TASK REQUIREMENTS:
Using the data below, gather each line that includes the word "field".

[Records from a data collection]
==========

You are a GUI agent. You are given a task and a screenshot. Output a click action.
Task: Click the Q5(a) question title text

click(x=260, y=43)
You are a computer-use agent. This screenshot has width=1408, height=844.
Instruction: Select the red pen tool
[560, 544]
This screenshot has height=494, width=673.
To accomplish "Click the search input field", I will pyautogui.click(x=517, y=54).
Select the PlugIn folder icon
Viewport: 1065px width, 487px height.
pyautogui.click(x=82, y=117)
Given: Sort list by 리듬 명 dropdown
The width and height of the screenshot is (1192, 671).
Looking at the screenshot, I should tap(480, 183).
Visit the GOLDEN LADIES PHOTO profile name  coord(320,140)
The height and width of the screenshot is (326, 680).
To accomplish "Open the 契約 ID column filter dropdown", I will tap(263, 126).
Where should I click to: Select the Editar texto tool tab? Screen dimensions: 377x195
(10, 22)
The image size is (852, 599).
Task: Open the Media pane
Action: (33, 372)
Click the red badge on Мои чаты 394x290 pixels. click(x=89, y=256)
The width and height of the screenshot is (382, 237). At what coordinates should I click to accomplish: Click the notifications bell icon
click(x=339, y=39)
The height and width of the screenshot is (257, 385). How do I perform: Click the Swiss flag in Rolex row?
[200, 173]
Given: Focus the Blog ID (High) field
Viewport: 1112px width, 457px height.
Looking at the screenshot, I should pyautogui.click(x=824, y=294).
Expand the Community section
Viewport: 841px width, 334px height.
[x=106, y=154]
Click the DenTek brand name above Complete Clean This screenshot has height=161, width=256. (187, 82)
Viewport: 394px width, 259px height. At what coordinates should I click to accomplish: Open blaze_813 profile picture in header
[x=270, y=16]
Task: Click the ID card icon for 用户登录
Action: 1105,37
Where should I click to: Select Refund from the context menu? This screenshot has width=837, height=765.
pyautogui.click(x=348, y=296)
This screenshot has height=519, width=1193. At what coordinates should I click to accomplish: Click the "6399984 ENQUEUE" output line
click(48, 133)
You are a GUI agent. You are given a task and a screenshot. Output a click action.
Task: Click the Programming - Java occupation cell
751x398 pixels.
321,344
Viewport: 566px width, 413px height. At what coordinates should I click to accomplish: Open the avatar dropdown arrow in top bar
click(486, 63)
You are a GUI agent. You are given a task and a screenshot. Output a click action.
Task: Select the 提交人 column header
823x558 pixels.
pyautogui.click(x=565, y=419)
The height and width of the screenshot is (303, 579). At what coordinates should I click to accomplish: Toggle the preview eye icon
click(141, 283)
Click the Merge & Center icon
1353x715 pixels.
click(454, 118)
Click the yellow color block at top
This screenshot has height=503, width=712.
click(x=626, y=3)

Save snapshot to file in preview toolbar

==========

YOUR SOLUTION:
To accomplish "Click the search input field", I will pyautogui.click(x=517, y=54).
Given: Focus the Blog ID (High) field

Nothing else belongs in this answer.